### Задание:
Перескажите в отрывке о Чухломе абзац, начинающийся словами «Особая популярность, которой пользовалась символическая «Чухлома»», короче и в виде списка, сохранив главные факты.

### Отрывок документа:
Особая популярность, которой пользовалась символическая «Чухлома», отражается и на «формуле провинции», обозначающей ее через «логическую сумму» топонимов. Если в «Рудине» говорится «где-нибудь в Царевококшайске или в Чухломе», то у литераторов начала XX века вперед выходит «Чухлома» (как, например, на афише лекции Давида Бурлюка «О футуристах»: один из ее пунктов – «О Чухломе и Царевококшайске» (РП, 368). Легко можно встретить «формулы провинции», где вообще отсутствует «Царевококшайск», который заменяется не только на «Каширу», но и на многие другие топонимы[223]. Естественно, что встает вопрос: почему символом российского провинциального города чаще выступала Чухлома, а не Царев ококшайск? Ее местоположение не хуже местоположения Царев ококшайска, который ближе к Волге, но дальше от столиц, нежели Чухлома. Если же сравнивать сами города, возникшие в процессе колонизации лесного Заволжья, населенного финскими племенами и поначалу представлявшие собой города-крепости, строившиеся для обороны и освоения новых территорий, а впоследствии ставшие уездными городами, то «небольшой красивый город Чухлома», как о нем иногда писали в популярных журналах (см.: Шевяков 1871, 116; ср.: Максимов 1858,74–79), не уступал, а превосходил более похожий на село Царев ококшайск: Чухлома долгое время была торговым городом, а после того, как в начале XIX века торговля упала, – городом мастеровых людей, которых хорошо знали в Петербурге, куда большинство из них уходило на заработки (так называемые «питерщики»), тогда как все значение Царево-кокшайска исчерпывалось его административной функцией. А это значит, что дело не в том, что обозначает символ (ср.: «Все знают это название, но где самый этот город? И существует ли он на самом деле?»; Эйхенбаум 1933,7), главное – как он звучит (см.: Карпенко 1963,18–20). Очевидно, что непонятное и неблагозвучное слово «Чухлома» должно было впечатлять куда больше, чем «Царевококшайск». Особенно же неприятными могли показаться ассоциации с чухой (чепухой) и чухной (означавшей не только финна, но и свинью, для подзыва которой употреблялось междометие чух-чух). Этим и объясняется популярность «Чухломы», затмившей все остальное, от «Усть-Сысольска» до «Царев ококшайска».

### Перечень:

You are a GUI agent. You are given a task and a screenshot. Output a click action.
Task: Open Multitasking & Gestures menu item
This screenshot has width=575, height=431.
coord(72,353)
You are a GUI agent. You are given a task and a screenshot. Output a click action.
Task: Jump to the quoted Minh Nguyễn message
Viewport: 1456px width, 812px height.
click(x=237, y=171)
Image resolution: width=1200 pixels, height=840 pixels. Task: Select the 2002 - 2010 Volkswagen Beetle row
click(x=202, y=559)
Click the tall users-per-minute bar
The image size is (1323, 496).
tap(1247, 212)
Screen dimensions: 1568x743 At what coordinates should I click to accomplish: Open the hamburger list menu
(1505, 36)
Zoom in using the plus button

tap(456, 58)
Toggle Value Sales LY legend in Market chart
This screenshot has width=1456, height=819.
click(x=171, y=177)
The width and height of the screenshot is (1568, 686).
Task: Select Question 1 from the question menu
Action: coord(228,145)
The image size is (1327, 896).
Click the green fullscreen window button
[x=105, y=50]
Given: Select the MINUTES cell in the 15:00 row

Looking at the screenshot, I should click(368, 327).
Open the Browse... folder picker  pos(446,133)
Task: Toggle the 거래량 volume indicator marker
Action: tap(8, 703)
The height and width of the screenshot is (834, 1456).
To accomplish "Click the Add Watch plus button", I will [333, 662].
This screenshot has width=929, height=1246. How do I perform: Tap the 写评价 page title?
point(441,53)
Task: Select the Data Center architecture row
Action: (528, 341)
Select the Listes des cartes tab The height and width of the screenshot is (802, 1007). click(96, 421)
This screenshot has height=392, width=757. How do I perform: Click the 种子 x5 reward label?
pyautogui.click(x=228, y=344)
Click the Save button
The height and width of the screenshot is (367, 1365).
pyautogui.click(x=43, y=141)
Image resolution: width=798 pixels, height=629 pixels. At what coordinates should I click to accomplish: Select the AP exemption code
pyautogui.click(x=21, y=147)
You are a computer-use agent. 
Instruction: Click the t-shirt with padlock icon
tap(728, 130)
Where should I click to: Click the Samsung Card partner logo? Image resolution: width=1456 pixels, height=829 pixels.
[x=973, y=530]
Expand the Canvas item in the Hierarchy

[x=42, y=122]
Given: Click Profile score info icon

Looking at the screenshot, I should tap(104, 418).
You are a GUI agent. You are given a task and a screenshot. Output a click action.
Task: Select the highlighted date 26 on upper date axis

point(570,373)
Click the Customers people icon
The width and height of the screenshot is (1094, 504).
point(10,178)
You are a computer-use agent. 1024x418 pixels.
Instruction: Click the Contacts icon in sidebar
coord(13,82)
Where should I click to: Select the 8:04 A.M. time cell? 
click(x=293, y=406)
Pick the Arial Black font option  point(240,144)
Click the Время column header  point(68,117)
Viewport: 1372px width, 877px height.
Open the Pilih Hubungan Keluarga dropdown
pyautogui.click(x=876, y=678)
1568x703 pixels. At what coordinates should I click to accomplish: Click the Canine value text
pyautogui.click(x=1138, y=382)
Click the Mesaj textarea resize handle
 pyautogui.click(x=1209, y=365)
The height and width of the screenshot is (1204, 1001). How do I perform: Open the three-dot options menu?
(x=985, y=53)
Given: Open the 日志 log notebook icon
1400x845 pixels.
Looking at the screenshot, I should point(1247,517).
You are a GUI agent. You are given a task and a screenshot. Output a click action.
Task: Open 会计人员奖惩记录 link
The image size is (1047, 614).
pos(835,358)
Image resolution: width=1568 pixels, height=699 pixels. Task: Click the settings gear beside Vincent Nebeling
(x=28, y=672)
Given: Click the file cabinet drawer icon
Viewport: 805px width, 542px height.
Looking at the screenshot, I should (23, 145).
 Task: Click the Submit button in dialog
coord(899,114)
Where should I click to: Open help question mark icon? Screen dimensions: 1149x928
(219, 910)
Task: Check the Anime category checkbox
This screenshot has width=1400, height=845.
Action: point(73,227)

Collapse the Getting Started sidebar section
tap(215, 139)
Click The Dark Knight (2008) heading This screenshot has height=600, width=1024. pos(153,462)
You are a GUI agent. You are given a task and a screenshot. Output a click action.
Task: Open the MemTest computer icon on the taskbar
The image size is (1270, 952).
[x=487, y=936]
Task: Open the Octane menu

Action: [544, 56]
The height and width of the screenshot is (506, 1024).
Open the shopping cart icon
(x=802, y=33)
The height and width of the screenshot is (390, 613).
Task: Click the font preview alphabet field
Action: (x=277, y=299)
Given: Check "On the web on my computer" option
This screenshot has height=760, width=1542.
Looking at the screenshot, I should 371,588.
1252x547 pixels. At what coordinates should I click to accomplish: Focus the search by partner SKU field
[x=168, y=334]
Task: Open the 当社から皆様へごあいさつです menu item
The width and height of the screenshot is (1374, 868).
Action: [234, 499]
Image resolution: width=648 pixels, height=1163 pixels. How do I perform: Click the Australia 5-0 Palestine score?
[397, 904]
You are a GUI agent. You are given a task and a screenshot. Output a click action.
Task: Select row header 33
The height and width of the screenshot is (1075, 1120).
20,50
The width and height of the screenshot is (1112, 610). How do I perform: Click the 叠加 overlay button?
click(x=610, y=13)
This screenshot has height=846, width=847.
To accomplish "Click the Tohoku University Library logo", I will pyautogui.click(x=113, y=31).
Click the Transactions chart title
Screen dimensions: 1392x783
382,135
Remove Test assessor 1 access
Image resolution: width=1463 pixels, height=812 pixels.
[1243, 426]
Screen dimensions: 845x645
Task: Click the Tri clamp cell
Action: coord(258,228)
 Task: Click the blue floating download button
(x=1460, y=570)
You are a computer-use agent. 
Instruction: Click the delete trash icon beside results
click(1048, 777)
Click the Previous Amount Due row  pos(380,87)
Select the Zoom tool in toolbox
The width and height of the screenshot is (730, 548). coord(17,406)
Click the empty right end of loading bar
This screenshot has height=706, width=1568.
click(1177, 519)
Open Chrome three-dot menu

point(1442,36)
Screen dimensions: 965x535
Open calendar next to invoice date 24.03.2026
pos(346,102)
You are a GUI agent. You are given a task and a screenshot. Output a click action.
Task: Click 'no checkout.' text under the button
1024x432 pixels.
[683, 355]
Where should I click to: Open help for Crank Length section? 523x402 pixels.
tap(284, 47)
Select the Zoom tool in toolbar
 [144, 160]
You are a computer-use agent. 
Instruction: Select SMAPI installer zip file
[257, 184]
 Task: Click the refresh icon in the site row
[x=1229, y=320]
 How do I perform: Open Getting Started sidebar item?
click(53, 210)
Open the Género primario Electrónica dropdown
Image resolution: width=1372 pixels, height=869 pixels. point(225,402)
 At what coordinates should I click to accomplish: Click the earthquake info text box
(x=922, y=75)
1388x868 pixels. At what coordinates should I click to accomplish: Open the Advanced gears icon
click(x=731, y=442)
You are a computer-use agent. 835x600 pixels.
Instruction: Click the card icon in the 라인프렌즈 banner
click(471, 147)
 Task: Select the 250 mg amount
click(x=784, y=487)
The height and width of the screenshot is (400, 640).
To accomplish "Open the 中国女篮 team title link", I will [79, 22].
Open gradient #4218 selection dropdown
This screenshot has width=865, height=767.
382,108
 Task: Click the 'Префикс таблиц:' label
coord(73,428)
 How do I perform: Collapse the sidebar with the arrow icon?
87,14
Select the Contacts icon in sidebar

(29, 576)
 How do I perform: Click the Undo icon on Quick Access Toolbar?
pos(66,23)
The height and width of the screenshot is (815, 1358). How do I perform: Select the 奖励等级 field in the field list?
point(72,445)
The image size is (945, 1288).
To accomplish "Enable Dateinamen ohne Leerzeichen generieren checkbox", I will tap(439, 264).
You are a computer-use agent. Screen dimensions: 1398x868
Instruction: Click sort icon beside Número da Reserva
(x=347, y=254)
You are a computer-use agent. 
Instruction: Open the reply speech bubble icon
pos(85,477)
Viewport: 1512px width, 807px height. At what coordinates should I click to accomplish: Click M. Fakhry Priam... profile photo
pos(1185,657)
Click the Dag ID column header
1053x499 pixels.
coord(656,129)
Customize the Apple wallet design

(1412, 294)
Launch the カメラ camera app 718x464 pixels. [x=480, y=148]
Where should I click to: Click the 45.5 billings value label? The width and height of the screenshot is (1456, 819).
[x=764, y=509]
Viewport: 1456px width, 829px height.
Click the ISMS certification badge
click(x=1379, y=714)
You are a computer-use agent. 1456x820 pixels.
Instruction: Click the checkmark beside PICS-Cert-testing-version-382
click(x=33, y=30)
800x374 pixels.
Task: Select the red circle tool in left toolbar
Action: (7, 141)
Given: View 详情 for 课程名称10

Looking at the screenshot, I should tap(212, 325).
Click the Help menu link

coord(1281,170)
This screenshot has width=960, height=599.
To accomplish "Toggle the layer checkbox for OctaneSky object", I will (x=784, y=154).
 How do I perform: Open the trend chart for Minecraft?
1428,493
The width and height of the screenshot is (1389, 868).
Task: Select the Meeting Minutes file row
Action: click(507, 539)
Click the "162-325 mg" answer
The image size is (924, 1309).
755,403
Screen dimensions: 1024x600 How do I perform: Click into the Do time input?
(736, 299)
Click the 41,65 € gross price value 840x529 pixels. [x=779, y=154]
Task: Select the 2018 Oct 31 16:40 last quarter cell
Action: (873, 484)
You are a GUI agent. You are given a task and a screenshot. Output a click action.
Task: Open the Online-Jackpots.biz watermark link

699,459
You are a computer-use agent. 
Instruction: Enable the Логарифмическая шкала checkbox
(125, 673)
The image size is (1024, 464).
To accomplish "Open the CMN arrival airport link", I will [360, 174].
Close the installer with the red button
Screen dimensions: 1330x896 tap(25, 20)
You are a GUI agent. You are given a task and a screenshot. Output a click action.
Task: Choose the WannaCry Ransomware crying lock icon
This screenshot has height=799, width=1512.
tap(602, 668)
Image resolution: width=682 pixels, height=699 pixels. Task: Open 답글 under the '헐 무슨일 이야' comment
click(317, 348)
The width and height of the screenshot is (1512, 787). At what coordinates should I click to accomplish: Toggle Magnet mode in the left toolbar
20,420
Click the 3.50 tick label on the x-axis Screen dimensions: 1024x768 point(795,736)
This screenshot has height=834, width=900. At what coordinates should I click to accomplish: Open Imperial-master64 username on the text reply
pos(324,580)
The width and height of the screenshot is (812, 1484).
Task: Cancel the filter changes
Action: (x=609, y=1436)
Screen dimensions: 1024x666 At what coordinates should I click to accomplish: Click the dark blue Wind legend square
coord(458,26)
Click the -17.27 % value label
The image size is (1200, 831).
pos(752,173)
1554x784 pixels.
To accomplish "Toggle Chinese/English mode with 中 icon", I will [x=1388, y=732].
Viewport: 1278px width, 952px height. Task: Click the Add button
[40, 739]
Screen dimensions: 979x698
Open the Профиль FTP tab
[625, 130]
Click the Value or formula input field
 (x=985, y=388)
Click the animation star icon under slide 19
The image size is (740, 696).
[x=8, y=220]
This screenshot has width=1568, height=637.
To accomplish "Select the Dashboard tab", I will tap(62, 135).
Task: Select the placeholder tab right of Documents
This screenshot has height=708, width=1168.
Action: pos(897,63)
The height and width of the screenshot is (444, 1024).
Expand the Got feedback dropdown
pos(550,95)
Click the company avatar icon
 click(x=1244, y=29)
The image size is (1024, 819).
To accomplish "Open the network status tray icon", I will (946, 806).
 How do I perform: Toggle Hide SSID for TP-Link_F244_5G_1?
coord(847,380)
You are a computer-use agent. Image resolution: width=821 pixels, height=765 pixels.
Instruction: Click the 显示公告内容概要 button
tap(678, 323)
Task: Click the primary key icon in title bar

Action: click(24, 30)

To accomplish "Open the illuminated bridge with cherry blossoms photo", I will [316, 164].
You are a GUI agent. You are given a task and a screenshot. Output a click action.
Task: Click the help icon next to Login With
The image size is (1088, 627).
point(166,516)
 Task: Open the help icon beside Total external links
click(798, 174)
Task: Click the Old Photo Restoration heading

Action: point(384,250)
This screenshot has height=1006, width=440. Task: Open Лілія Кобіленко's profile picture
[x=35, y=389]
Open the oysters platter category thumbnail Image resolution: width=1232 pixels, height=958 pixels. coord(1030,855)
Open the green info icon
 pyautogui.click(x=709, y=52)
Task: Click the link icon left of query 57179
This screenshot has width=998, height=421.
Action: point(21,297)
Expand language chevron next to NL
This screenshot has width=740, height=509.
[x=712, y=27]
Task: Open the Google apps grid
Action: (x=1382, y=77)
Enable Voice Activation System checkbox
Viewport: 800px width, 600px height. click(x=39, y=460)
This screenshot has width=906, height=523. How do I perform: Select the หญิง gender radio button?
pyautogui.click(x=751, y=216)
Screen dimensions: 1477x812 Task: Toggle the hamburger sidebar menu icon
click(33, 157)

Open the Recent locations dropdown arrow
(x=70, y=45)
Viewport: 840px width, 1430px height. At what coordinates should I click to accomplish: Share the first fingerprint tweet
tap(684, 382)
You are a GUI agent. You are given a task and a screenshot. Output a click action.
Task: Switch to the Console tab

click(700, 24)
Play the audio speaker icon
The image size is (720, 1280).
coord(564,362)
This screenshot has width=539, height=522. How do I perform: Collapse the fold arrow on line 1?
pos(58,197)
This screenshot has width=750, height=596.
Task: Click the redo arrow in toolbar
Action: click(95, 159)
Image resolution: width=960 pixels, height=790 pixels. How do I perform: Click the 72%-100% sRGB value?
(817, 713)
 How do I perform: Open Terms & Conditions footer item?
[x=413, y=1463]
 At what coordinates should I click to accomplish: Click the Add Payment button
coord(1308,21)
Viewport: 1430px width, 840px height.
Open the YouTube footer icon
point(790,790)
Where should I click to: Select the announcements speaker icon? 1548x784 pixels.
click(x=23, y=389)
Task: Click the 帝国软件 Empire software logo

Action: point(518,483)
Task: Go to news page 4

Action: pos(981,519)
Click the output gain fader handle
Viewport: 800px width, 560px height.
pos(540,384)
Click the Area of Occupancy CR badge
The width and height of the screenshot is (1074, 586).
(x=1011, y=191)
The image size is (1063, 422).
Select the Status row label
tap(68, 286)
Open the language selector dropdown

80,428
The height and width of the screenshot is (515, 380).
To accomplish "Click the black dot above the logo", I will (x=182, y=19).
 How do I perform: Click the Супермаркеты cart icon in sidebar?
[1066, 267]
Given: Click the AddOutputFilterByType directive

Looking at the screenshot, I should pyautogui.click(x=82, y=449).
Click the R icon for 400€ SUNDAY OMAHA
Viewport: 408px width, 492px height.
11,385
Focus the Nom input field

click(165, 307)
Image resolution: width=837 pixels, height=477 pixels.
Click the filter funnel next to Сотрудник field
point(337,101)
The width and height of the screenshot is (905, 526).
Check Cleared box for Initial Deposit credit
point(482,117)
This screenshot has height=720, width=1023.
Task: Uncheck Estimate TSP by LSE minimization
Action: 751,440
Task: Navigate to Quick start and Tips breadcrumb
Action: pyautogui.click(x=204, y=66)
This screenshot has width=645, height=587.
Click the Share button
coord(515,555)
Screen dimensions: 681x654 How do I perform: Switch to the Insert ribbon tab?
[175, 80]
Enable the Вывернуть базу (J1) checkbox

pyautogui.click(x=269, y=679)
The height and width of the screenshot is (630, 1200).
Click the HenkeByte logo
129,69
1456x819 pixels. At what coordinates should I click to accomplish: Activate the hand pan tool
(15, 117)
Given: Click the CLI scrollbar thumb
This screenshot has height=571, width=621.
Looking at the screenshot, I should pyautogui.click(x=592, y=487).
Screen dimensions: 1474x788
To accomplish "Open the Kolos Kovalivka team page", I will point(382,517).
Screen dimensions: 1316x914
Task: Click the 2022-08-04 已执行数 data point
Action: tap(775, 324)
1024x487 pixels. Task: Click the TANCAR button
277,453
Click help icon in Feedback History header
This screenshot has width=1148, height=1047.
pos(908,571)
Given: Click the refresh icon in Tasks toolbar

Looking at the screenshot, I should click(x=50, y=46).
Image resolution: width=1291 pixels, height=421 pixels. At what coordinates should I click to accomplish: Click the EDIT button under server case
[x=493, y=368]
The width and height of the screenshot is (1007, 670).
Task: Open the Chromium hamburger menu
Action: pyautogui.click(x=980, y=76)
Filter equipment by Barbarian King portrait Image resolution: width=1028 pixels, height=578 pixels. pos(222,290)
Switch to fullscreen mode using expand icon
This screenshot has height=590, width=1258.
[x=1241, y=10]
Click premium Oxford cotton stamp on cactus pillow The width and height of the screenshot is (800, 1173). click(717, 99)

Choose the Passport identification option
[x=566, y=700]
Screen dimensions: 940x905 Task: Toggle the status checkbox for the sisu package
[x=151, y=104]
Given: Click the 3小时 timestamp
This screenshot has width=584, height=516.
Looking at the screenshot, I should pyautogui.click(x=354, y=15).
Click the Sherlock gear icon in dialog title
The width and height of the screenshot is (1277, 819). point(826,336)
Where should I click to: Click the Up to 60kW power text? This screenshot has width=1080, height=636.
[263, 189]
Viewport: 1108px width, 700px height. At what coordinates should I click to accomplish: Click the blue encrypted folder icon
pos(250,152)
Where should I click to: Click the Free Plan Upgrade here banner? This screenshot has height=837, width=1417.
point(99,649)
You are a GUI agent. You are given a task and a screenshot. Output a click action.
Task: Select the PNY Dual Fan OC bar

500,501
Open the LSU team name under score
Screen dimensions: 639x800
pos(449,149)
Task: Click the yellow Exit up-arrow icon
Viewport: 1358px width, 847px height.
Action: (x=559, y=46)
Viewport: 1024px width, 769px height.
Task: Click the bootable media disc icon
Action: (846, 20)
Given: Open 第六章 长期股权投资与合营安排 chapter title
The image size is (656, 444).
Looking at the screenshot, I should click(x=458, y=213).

### Результат:
- Символическая «Чухлома» была особенно популярна, и это видно по «формуле провинции», составленной из нескольких топонимов.
- В «Рудине» сказано: «где-нибудь в Царевококшайске или в Чухломе». У литераторов начала XX века вперед выходит «Чухлома». Пример — пункт «О Чухломе и Царевококшайске» на афише лекции Давида Бурлюка «О футуристах».
- Царевококшайск в таких формулах часто вовсе отсутствует. Его заменяют Каширой и многими другими топонимами.
- Дело не в местоположении. Царевококшайск ближе к Волге, но дальше от столиц, чем Чухлома.
- Оба города возникли при колонизации лесного Заволжья как крепости и позже стали уездными.
- Чухлома превосходила похожий на село Царевококшайск. Она долго была торговым городом, а после упадка торговли в начале XIX века стала городом мастеровых («питерщиков»), которых хорошо знали в Петербурге. Значение Царевококшайска исчерпывалось административной функцией.
- Главное в символе — его звучание. Непонятное и неблагозвучное слово «Чухлома» впечатляло сильнее, вызывая ассоциации с чухой (чепухой) и чухной (финном и свиньей).
- Этим объясняется популярность «Чухломы», затмившей остальные названия, от «Усть-Сысольска» до «Царевококшайска».